* **Zitierte Textstelle**

______________________________

# emerge mit proxy (username/passwort)

## CptnCrunch

Halloechen !

Wir haben hier einen proxy der username/passwort verlangt. Was muss ich

da fuer emerge setzen, damit es damit klar kommt?

Danke im Voraus.

Uwe

----------

## meyerm

s. FAQ

 *Quote:*   

> 
> 
> How do I use emerge from behind a firewall? 
> 
> Edit the PROXY settings in /etc/make.conf. If that doesn't work, edit /etc/wget/wgetrc and edit http_proxy and ftp_proxy appropriately.
> ...

 

HTH, Marcel

----------

## CptnCrunch

Ich habe die Variable auf:

xxx_PROXY=username:passwort@proxy:port

gesetzt ... und siehe da es funzt.

Uwe

----------

## Konfuzius

 *meyerm wrote:*   

> 
> 
> Edit the PROXY settings in /etc/make.conf. If that doesn't work, edit /etc/wget/wgetrc and edit http_proxy and ftp_proxy appropriately.

______________________________

* **Inhalt der Auflistung**
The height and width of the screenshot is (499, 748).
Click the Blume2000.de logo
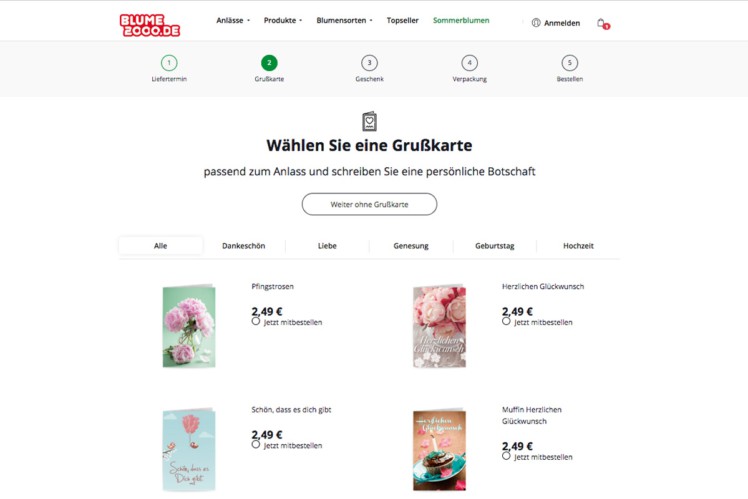pos(150,25)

______________________________

* **Ziel der Aufgabe**
Welche Datei soll man laut der zitierten Textstelle als Erstes anpassen, um emerge hinter einer Firewall zu nutzen? Die Auflistung wird für die Bearbeitung nicht gebraucht.

* **Lösung der Aufgabe**
/etc/make.conf, dort werden die PROXY-Einstellungen bearbeitet.